Hive执行load data [local] inpath 'path' [overwrite ] into table table_name报Invalid path问题

本文解析了使用Hive客户端beeline执行数据导入时遇到的一个奇怪错误,并详细说明了解决方案。当尝试从本地路径加载数据到Hive表时,会因为Hive服务器和客户端所在机器不一致而导致找不到文件的问题。文章提供了两种解决方案:一是将文件上传到Hive服务器所在机器;二是推荐的做法,即先将文件上传至HDFS,再通过HDFS URI进行加载。

摘要生成于 C知道 ,由 DeepSeek-R1 满血版支持, 前往体验 >

今天使用Hive客户端 beeline 执行数据导入,怪异的报错:

beeline>load data local inpath '/home/hhuang/2018-05-01_14.txt' overwrite into table data_idea_id_hourly  partition ( dt = '2018-05-27',hour = '14' );

Error: Error while compiling statement: FAILED: SemanticException Line 1:23 Invalid path ''/home/hhuang/2018-05-01_14.txt'': No files matching path file:/home/hhuang/2018-05-01_14.txt (state=42000,code=40000)

报错找不到文件,确定的诗当前机器确实存在这个文件。


分析原因:

When using the JDBC driver, the command executes on the HiveServer2 side. The file is evaluated to locally exist on the server, which is not true in your case (it exists on the local client program machine).

Try instead to load the file to HDFS first, and use a HDFS URI in the LOAD DATA statement to make the server find it.

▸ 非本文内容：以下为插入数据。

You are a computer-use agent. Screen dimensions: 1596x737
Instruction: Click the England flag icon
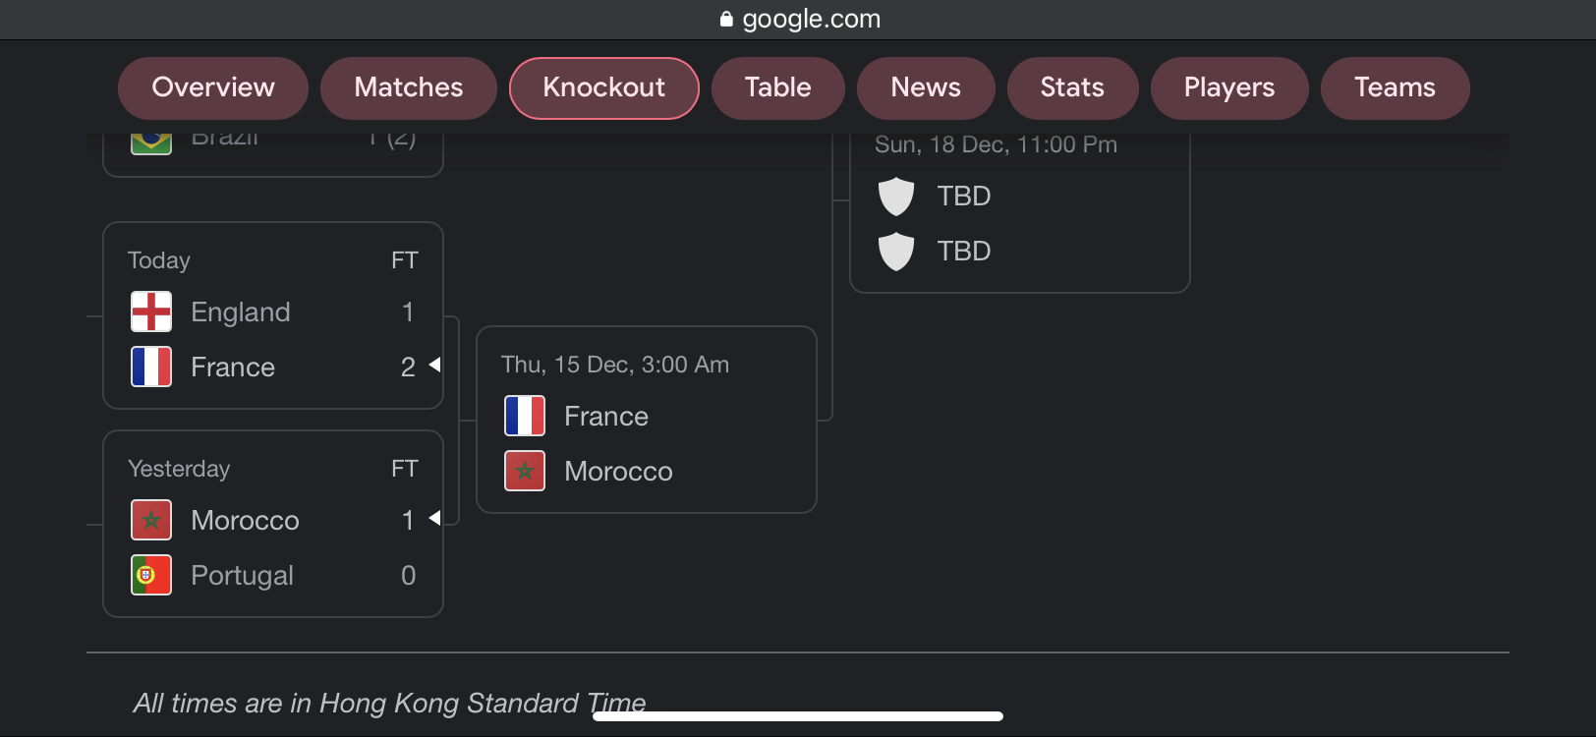coord(151,312)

从上面的解释可知, hive导入数据语句  load data [local] inpath ,是一个服务器端的指令,它是在服务器端执行。因此指定local时表明加载的文件为本地文件,但是这里的local,在hive中指的是 hiveserver 服务所在的机器,而不是hivecli 或 beeline客户端所在的机器(生产环境大都是 hiveserver 和 hivecli不在同一个机器)。

总结:

    解决方法一:把要加载的文件上传到 hiveserver所在的服务器(这一般是不可能的事情),然后执行  load data local inpath [path] [overwrite] into table table_name.

    解决方法二:先将本地文件上传至hdfs,然后使用 load data inpath [hdfspath] [overwrite] into table table_name.

方法二为推荐做法。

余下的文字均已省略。